An Aesthetic Apologetic


William Dyrness writes this in his book Poetic Theology: God and the Poetics of Everyday Life: is increasingly clear that in contemporary culture, for many people, the search for truth has been overtaken by the search for what is pleasing... aesthetics has come to replace epistemology as the central preoccupation of educated Western people. One no longer inquires about what can be known; one is more likely to be concerned about what feels and looks good. Although there are serious problems with this move... the perception of the significance of aesthetics is widespread and ought not to be ignored.

This is a good paragraph that captures something I've noticed over the past several years, and that is that art and aesthetics have in so many ways replaced truth and fact. Most people today will respond to something because it feels or looks good. Experience replaces knowledge. Aesthetics replaces epistemology. Art replaces fact. In this, the Christian has an interesting place. Trained in apologetics, many of us are prepared to give a rational answer. We are prepared to respond with reason, not with beauty. We are children of the enlightenment, not children of the renaissance.

What seems to be happening in this world we call postmodern, is that the importance of the aesthetic, or even the existential, is rising. Think for a moment of what Peter is saying in the classic passage about apologetics (in fact, the word apologetics comes from the Greek word used in this passage, apologia, that is translated "answer"):

But in your hearts revere Christ as Lord. Always be prepared to give an answer to everyone who asks you to give the reason for the hope that you have. But do this with gentleness and respect,  keeping a clear conscience, so that those who speak maliciously against your good behavior in Christ may be ashamed of their slander.  [1 Peter 3:15-16]

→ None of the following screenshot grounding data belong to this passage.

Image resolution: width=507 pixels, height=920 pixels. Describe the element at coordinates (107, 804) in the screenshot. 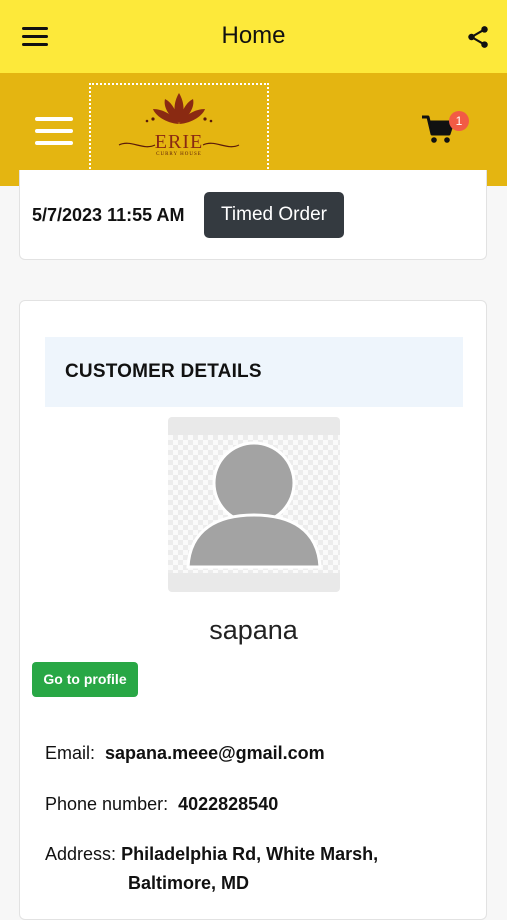

I see `phone-label: Phone number:` at that location.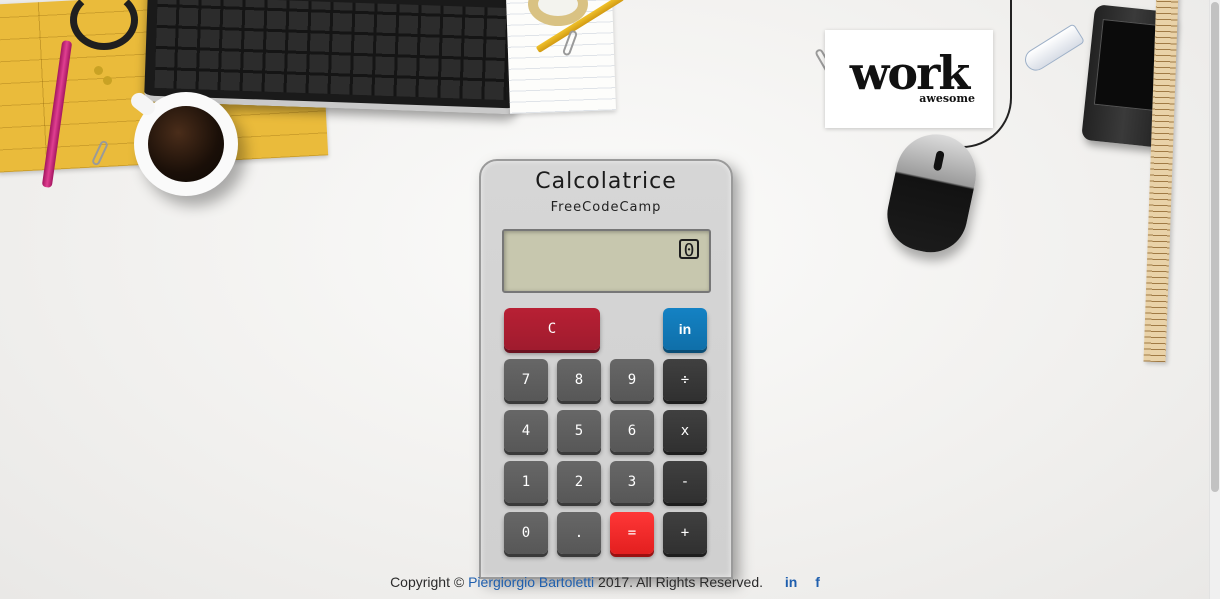 Image resolution: width=1220 pixels, height=599 pixels. I want to click on copyright-suffix: 2017. All Rights Reserved., so click(681, 582).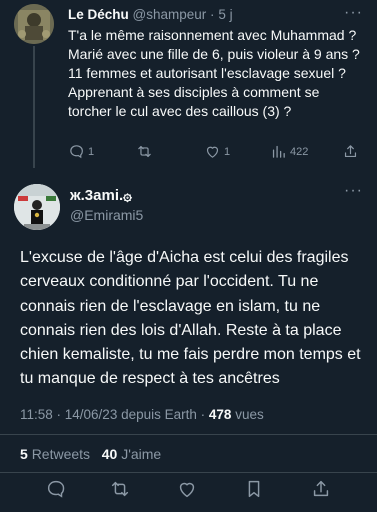  Describe the element at coordinates (61, 454) in the screenshot. I see `retweets-label: Retweets` at that location.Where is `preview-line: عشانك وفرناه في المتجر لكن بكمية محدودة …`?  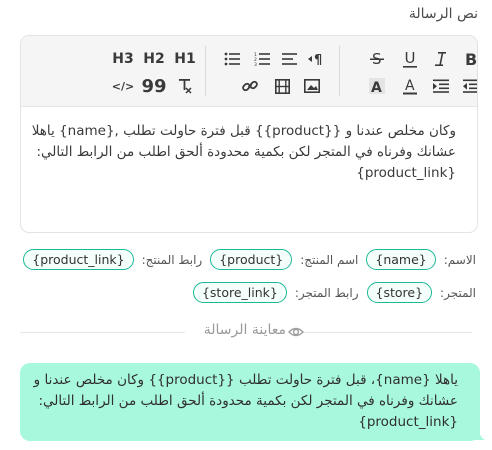 preview-line: عشانك وفرناه في المتجر لكن بكمية محدودة … is located at coordinates (248, 401).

What we have done in classic Christianity - at least since the enlightenment - is to give a rational apologetic for the hope that we have. I wonder, to go maybe a bit further than Dyrness, whether the new apologetic for a postmodern culture is existential and aesthetic more than it is rational. If people are looking for something that moves them, changes them, is powerful to them, and elicits something in them that they cannot explain, then certainly the gospel can provide this. The gospel stimulates lives well lived, work well done, and beautiful restoration of that which sin and the fall have tarnished, or in some cases destroyed.

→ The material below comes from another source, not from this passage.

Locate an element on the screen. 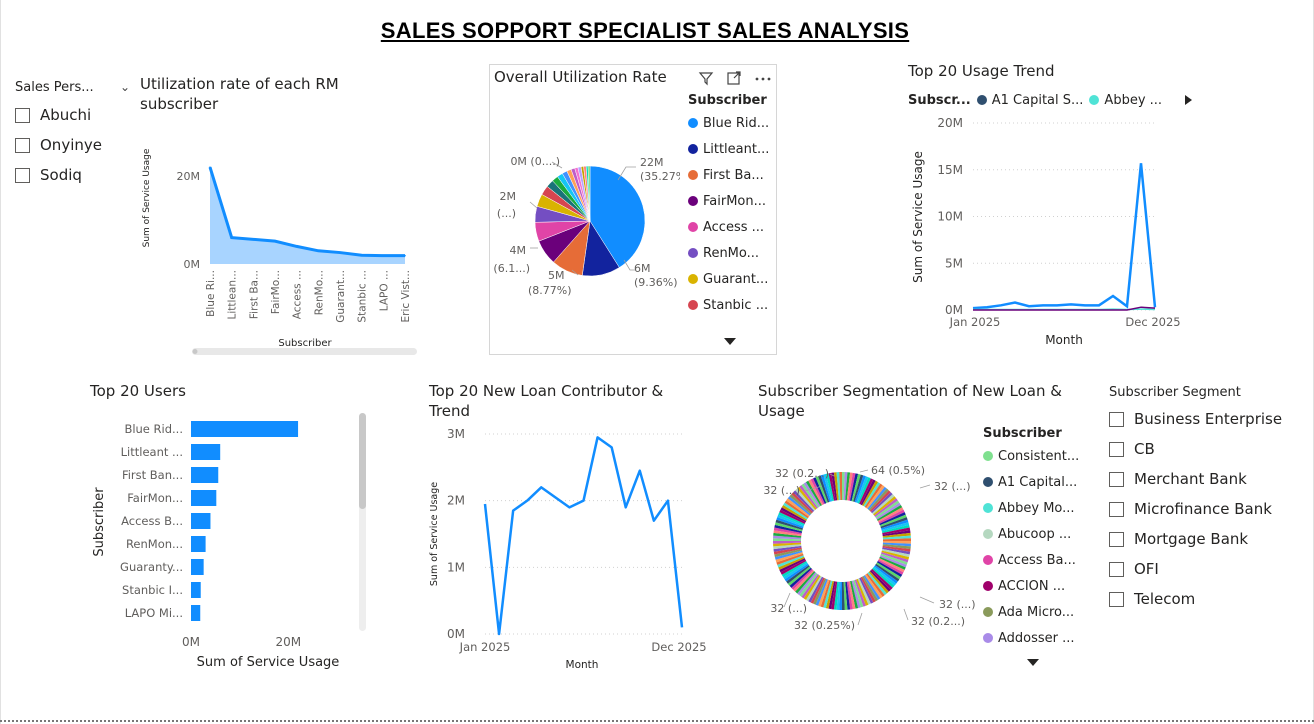  x-tick-label: 0M is located at coordinates (191, 642).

Missionaries think about the cultures in which they live and attempt to contextualize the gospel in a way that is understandable to that culture. If - as Dyrness argues - we are becoming more aesthetically driven, then speaking the gospel through art and life is as important as giving a rational apologetic. What we may need today is an aesthetic apologetic.  It seems to me personally that the Christian aesthetic leaves much to be desired.  We can learn from times in Christian history like the Renaissance and the artistic work of the early Christian Celts to see what it looked like in their times. But, ...we need to figure out ways to develop a Christian aesthetic that is indigenous to the language of our culture, is experientially potent, and is spiritually sound.